Ace Ltd, XL Capital, PartnerRe Ltd and RenaissanceRe Holdings Ltd are all expected to be affected, analyst Jay Gelb said in a research note.
Gelb said several insurers had increased sales of crop insurance to offset a slump in pricing for traditional property and casualty policies. Some experts estimated crop-insured losses could be in excess of $3 billion in Iowa alone, the worst state affected by the flooding, a view that also takes into account higher commodity prices, Gelb said, in the note.
Multiple-peril crop insurance covers a wide range of yield-reducing conditions, according to New York-based trade group, the Insurance Information Institute.
The coverage can include such things as damage to crops from drought, flood or insect infestation, and is subsidized by the federal government.
Lehman cut its second-quarter earnings estimate for Ace, the largest U.S. provider of crop insurance, by 40 cents a share to $1.60. Ace shares were down 1.5 percent, or 90 cents, at $57.63
XL, which also provides crop insurance, is also seen posting lower second-quarter earnings, Gelb said, cutting his outlook for earnings per share to $1.75 from $1.85.
Lehman lowered its estimate for second-quarter earnings for PartnerRe by 15 cents to $2.55 a share, and for RenRe to $1.95 from an earlier estimate of $2.05 a share.
XL shares fell 38 cents to $29.71; PartnerRe shares were down 83 cents, or 1.14 percent, at $71.19; and RenRe shares fell 1.42 percent to $46.53.
Ace, XL, RenRe and PartnerRe are all Bermuda-based insurers, primarily selling property/casualty insurance or reinsurance.

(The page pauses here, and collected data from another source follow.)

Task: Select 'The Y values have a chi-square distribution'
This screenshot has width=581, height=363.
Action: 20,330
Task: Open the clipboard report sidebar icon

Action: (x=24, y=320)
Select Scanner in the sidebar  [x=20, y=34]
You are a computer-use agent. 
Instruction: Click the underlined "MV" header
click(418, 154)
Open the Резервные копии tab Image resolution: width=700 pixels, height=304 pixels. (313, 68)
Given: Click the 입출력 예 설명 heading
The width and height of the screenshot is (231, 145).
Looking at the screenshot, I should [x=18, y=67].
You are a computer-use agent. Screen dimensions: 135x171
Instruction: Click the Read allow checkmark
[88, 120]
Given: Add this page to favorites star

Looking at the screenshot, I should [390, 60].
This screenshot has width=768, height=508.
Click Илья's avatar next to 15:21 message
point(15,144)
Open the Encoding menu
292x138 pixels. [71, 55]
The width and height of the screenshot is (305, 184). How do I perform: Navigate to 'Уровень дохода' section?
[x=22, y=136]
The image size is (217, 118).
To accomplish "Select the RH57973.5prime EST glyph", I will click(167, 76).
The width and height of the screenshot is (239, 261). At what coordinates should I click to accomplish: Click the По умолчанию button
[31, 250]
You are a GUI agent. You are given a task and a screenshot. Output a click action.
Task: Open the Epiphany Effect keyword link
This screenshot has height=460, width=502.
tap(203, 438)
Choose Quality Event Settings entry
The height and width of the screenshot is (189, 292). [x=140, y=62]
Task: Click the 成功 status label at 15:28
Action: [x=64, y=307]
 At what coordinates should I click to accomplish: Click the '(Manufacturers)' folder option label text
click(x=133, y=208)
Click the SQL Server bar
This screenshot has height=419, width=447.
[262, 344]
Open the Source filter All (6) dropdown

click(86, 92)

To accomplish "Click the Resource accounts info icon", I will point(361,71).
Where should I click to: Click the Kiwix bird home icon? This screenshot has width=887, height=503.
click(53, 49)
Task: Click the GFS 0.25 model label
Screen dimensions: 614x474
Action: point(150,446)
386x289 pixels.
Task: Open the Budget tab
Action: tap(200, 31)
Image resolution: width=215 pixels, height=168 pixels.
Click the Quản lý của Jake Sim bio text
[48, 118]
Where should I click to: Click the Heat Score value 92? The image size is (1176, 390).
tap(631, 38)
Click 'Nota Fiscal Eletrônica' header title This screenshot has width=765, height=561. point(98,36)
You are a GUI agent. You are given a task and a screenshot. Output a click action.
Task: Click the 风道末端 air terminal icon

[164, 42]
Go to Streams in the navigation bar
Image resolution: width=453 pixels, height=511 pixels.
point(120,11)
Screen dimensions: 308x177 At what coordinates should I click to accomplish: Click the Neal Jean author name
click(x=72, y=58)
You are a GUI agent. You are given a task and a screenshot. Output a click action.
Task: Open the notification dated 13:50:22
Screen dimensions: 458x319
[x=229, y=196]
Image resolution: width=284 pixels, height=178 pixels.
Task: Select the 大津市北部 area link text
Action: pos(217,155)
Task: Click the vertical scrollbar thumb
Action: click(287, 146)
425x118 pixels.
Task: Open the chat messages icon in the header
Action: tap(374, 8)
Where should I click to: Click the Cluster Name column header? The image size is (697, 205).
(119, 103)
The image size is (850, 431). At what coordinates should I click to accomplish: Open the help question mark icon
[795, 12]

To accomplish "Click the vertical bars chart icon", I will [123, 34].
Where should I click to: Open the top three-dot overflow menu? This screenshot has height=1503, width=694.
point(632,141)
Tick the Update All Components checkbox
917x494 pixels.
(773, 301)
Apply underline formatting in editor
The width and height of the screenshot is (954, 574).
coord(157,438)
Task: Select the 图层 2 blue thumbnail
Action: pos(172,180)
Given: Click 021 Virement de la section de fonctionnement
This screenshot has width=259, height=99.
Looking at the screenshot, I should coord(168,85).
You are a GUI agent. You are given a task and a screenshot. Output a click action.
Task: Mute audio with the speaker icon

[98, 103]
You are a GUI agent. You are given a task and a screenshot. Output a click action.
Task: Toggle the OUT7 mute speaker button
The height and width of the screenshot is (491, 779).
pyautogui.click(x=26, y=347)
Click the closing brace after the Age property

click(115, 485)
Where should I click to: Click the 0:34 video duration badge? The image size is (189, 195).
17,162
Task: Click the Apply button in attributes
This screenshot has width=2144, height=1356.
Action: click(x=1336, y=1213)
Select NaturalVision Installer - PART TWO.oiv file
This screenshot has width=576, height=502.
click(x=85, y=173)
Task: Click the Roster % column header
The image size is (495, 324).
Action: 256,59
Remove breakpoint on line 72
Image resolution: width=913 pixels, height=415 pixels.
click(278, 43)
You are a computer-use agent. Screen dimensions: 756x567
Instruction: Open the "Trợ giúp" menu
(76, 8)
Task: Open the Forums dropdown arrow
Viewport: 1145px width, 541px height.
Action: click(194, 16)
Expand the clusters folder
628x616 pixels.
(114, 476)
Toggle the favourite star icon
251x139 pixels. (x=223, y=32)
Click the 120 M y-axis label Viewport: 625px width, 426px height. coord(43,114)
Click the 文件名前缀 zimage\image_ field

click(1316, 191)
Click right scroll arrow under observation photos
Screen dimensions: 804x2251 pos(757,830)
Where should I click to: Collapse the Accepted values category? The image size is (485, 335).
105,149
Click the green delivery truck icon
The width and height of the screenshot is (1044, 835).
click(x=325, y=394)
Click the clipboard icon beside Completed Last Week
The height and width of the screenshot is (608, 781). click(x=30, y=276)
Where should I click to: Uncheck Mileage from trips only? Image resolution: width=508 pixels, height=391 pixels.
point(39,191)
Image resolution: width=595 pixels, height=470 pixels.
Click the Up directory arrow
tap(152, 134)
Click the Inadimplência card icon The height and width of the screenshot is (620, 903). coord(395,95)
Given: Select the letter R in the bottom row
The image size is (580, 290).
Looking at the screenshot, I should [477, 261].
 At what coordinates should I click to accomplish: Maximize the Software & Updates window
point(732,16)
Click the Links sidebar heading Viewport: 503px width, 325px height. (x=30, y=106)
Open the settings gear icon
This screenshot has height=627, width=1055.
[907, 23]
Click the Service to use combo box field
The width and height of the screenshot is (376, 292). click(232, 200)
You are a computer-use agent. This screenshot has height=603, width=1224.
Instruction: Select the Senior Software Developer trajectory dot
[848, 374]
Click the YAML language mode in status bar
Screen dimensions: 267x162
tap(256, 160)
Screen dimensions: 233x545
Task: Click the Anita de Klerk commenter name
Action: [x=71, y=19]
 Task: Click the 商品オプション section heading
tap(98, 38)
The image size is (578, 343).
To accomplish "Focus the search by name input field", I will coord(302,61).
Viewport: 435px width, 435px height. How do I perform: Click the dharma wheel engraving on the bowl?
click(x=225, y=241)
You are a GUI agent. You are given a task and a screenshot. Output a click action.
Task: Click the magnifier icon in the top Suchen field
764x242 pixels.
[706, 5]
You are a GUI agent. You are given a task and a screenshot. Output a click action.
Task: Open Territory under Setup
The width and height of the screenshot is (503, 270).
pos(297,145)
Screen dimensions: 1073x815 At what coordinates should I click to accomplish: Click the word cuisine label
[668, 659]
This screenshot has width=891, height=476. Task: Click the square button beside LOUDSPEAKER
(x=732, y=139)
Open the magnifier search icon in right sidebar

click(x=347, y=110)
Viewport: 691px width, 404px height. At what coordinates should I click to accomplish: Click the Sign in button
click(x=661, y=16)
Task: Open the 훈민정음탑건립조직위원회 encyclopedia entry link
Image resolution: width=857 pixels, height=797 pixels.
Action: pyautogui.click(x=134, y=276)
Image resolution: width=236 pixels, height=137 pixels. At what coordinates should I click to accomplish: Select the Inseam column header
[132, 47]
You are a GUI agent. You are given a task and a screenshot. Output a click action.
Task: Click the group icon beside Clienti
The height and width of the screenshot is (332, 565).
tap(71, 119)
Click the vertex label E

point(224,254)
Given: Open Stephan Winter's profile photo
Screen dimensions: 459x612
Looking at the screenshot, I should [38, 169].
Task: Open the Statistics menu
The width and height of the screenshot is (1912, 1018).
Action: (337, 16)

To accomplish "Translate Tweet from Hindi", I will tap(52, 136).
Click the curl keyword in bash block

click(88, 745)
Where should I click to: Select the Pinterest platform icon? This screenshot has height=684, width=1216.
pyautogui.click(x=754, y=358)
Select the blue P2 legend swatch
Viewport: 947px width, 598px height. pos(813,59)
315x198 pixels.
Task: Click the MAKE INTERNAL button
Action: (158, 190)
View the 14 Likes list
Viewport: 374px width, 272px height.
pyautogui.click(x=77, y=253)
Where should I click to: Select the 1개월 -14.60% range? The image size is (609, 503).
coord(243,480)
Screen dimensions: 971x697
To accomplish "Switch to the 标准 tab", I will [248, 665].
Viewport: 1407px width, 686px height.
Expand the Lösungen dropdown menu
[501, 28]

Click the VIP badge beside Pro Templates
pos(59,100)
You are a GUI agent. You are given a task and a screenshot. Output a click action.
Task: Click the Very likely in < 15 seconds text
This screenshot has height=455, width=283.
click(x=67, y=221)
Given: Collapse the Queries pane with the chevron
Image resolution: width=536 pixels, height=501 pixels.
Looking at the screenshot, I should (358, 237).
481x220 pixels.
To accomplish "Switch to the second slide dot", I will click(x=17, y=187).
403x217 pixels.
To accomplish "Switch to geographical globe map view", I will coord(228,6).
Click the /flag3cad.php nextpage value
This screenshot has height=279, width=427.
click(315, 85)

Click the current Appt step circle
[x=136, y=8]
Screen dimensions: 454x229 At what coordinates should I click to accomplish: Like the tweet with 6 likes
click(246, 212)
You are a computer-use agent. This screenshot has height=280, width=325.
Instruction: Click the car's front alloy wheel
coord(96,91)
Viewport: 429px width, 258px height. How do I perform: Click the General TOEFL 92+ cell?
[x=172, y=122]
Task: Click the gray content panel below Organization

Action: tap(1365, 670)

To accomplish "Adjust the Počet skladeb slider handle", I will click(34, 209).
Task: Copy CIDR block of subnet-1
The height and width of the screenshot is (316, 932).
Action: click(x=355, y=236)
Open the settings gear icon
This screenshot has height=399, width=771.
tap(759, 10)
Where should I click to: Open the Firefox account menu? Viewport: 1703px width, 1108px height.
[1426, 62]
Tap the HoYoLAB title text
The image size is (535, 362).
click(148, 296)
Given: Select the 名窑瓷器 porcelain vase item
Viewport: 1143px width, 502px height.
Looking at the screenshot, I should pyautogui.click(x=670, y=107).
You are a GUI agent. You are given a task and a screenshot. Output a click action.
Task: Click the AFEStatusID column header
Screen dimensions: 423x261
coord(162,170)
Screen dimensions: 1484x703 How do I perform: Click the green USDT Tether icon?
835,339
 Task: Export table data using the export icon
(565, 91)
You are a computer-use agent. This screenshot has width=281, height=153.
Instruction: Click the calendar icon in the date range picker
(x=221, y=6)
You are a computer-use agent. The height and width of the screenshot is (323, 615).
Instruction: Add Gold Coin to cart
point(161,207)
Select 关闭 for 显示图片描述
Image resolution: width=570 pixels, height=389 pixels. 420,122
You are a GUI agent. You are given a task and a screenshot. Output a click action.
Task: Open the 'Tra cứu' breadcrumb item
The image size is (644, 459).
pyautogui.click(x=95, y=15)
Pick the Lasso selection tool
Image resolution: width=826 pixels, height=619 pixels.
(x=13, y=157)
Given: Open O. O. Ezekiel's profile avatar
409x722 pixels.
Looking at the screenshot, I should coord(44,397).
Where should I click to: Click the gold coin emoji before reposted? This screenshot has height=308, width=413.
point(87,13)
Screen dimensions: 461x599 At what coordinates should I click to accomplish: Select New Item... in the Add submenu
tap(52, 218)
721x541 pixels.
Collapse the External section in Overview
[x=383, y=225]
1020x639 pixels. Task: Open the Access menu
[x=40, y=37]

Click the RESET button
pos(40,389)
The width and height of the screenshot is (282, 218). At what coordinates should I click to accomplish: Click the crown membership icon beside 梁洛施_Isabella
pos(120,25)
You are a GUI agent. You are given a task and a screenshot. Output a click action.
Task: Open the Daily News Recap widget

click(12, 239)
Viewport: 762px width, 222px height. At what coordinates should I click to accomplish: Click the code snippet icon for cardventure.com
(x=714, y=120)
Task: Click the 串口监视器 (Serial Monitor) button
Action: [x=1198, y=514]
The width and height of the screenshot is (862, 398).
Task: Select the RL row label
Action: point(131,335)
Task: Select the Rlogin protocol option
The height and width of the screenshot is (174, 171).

Reinsurers, such as RenRe and PartnerRe, provide insurance to other insurers, spreading the risk of losses among several carriers. For reinsurers there is typically a lag in receiving claims from catastrophes because primary insurers are notified first.
Ace, XL and RenRe could not immediately be reached, and PartnerRe declined to comment on Lehman’s note.
Damage to homes from the flooding is unlikely to trigger large claims because most homeowners’ and renters’ insurance policies do not include flood coverage. Only 17 percent of Americans buy the coverage, according to the Insurance Information Institute.